Linus explained how their security was compromised, by letting the hackers get access to the session token, but then after all the damage that was done, like mass deleting videos and making unlisted or private public, and then later their channels get terminated, how did they get it running back again with all videos in place, with no damage down? Like nothing had ever happened before.

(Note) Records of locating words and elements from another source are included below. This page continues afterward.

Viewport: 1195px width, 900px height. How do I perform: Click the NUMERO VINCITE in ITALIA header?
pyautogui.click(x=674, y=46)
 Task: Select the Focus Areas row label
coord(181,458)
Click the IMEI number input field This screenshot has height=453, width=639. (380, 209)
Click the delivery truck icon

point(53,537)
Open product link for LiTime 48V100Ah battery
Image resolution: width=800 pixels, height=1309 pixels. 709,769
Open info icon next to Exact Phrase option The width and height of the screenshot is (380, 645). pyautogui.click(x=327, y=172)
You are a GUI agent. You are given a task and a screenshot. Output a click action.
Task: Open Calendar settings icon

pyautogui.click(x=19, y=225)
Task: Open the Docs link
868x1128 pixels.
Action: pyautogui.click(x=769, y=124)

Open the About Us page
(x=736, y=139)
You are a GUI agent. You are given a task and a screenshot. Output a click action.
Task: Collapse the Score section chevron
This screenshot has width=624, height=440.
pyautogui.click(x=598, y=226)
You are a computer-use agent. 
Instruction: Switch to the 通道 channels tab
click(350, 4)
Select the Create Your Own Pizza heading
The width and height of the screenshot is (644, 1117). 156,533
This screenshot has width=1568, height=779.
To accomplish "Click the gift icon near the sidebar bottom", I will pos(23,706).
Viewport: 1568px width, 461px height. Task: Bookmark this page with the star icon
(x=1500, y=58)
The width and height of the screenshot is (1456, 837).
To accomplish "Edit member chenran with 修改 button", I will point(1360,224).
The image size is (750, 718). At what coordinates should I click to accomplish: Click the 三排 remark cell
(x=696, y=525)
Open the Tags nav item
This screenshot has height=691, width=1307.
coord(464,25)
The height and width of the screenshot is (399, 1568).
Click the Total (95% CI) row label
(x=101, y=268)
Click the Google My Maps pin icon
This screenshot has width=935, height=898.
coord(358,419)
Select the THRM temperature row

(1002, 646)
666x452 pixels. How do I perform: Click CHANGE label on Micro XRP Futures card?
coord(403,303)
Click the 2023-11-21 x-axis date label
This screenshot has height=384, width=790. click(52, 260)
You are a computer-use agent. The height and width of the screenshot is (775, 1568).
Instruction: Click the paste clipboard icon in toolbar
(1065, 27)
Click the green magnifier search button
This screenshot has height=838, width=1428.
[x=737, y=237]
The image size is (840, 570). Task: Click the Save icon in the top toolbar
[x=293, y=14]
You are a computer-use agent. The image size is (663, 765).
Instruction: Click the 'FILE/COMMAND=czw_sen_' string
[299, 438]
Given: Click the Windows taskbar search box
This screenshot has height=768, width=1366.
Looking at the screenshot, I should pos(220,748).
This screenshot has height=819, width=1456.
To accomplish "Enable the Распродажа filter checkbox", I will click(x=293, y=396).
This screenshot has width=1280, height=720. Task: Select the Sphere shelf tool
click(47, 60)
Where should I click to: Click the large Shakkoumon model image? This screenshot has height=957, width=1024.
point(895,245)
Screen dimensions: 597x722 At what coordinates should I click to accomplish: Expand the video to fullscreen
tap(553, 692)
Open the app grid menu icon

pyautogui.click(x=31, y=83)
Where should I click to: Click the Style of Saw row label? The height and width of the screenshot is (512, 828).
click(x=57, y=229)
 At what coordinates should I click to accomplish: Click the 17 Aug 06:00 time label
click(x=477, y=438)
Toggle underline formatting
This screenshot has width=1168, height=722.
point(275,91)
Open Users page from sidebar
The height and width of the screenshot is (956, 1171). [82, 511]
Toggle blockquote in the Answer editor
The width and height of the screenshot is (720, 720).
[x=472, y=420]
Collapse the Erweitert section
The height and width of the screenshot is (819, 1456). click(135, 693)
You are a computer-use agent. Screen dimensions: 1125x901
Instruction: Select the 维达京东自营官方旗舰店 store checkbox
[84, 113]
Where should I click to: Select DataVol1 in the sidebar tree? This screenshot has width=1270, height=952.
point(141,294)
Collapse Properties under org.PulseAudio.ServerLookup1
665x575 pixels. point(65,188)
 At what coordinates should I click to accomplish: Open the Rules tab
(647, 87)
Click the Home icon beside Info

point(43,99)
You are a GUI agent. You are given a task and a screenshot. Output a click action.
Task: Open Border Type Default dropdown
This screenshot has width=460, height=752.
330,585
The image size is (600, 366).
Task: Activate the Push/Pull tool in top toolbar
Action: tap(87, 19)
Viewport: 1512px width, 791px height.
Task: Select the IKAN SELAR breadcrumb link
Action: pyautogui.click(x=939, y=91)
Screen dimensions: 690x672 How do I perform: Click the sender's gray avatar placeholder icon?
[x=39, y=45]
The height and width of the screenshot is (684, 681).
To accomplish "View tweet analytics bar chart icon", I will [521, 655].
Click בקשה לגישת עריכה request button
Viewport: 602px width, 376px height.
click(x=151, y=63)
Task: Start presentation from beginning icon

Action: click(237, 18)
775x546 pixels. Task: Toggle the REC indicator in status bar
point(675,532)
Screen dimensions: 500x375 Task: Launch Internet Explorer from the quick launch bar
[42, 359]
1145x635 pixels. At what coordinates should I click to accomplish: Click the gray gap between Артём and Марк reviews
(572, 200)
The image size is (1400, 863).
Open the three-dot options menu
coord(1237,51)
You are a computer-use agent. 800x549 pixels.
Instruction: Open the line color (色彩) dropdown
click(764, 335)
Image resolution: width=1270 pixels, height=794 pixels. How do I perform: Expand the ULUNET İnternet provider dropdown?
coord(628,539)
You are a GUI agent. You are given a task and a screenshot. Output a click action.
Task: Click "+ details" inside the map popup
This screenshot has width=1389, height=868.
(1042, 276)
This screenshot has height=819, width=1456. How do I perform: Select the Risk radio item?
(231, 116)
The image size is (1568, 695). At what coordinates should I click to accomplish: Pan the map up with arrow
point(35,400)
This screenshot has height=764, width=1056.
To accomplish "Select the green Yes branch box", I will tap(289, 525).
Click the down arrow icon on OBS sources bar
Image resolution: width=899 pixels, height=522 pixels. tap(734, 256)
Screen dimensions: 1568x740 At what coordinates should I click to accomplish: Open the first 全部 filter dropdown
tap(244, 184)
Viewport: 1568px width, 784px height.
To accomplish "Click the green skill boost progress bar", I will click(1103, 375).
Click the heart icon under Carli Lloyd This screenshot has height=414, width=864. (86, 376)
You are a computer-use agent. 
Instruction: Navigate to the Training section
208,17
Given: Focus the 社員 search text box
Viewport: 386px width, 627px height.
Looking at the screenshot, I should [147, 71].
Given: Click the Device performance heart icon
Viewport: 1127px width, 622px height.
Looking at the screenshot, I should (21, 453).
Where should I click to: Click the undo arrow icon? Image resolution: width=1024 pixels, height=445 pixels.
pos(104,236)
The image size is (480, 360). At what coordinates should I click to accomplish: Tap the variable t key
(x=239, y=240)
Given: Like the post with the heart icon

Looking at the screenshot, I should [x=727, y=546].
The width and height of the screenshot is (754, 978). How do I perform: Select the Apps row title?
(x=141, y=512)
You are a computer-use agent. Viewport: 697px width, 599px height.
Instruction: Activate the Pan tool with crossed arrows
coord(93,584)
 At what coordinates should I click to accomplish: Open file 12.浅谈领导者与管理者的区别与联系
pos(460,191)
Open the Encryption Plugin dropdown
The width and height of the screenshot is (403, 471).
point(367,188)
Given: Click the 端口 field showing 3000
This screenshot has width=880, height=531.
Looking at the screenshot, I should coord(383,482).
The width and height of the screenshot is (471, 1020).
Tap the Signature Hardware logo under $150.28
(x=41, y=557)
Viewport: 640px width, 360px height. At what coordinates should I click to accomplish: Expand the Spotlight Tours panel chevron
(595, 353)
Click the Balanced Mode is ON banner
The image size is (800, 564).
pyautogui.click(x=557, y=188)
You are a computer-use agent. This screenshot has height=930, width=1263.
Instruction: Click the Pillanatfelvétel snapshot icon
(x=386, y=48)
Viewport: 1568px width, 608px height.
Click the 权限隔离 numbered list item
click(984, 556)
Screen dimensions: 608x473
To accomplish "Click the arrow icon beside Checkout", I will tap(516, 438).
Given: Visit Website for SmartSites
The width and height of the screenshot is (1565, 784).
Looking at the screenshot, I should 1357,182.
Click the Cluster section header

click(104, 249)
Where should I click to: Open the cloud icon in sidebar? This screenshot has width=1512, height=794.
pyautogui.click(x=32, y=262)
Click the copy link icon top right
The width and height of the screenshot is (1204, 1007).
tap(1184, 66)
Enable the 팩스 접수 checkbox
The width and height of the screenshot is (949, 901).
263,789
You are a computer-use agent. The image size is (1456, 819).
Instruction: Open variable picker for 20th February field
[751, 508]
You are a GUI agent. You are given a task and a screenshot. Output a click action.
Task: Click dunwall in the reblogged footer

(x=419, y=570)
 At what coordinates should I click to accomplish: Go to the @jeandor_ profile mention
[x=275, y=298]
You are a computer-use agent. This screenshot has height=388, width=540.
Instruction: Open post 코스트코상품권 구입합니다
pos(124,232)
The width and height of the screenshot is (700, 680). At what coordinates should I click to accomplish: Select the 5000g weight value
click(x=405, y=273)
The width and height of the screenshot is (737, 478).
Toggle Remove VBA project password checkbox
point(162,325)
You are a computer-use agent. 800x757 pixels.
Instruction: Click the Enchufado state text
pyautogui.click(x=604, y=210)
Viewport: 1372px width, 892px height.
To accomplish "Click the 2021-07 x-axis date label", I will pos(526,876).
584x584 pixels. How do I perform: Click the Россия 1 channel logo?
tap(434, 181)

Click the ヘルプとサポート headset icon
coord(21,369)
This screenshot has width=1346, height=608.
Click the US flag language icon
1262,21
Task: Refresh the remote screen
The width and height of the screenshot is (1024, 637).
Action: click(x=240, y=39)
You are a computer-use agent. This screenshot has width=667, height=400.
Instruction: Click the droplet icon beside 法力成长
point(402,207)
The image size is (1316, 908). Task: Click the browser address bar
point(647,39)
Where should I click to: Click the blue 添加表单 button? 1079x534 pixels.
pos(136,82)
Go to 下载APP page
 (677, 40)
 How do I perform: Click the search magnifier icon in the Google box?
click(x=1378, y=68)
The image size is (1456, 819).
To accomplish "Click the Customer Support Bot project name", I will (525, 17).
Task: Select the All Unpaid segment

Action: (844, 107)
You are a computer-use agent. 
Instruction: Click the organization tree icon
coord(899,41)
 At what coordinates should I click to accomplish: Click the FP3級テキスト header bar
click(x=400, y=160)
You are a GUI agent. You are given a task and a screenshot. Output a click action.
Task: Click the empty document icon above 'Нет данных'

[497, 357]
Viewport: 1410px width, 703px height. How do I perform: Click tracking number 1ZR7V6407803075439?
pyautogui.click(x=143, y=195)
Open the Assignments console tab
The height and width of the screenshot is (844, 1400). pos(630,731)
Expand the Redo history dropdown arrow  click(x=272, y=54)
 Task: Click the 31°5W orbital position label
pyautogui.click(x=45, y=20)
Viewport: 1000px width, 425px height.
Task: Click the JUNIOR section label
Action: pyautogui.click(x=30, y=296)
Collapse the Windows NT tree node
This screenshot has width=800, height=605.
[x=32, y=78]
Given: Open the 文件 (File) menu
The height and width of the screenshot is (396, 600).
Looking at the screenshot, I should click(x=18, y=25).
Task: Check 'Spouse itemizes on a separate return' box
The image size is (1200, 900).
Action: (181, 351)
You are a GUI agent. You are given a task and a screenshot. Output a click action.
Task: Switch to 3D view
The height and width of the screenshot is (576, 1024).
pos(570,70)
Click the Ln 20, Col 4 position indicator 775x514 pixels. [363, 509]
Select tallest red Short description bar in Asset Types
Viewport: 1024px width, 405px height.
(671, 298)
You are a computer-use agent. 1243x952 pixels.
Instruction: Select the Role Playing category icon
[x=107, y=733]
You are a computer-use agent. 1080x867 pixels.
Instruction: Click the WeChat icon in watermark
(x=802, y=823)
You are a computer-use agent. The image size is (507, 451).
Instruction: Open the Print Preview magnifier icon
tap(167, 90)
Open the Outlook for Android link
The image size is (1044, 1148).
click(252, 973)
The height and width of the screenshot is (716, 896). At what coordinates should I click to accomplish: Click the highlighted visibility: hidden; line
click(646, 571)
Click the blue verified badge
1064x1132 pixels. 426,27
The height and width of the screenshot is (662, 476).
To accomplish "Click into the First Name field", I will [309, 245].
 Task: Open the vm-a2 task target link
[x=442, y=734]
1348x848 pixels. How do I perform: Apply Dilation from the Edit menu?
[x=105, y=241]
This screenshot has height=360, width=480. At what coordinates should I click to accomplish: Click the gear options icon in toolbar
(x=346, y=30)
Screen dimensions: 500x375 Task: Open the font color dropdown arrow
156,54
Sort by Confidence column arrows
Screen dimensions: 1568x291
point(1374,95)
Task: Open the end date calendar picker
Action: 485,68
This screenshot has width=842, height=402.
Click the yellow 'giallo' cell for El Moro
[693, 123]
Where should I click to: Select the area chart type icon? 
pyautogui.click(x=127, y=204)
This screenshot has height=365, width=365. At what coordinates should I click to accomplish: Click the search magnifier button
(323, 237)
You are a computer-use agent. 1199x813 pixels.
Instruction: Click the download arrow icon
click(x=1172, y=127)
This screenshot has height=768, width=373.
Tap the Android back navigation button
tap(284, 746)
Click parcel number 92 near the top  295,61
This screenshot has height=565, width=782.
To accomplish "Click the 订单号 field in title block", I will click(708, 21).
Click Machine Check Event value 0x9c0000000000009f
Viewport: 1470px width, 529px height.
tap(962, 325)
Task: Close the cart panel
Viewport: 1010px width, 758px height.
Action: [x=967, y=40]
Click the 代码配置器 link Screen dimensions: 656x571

It is down to how the backend works, deletion doesn't happen straight away, other stuff is managed by YouTube, Google and just needs re enabling. I doubt they will divulge the exact methods used as that would just give the 'hackers' more power to disrupt things.

[Middcore]

45 minutes ago, NvidiaFirePro6900XXTX3DPRO said:

Linus explained how their security was compromised, by letting the hackers get access to the session token, but then after all the damage that was done, like mass deleting videos and making unlisted or private public, and then later their channels get terminated, how did they get it running back again with all videos in place, with no damage down? Like nothing had ever happened before.

 

YouTube just put everything back. Easy-peasy, mes amis. 

 

They could do this for anybody who gets hacked. However, if a channel is below a certain threshold of viewership, YouTube loses money by assisting them in any way, so they choose not to. YouTube will move heaven and earth for channels with as many subs as LTT has, though. 

 

Remember that YouTube creators are not customers, they are the product. You don't pay for a vet for a cow that doesn't produce any milk. 

 

edit: added quote to show what this was a reply to after threads got merged

[Gokul_P]

First Nothing was ever deleted all public videos was Unlisted and even if it is deleted There is plenty of backups on googles hand. Deletion isn't permanent on anything and youtube don't want to delete the videos that is making tons of money 

[guiohme]

when watching the lastest video, i couldn’t stop thinking about this function that apple introduced a little while ago. google should introduce something like that, maybe not as severe but something that can lockdown a youtube channel in the event of a situation like this (ex: terminate all active session token, remove all permissions, a history of what changes were done to the channel recently, requiring an update on the security information, etc…).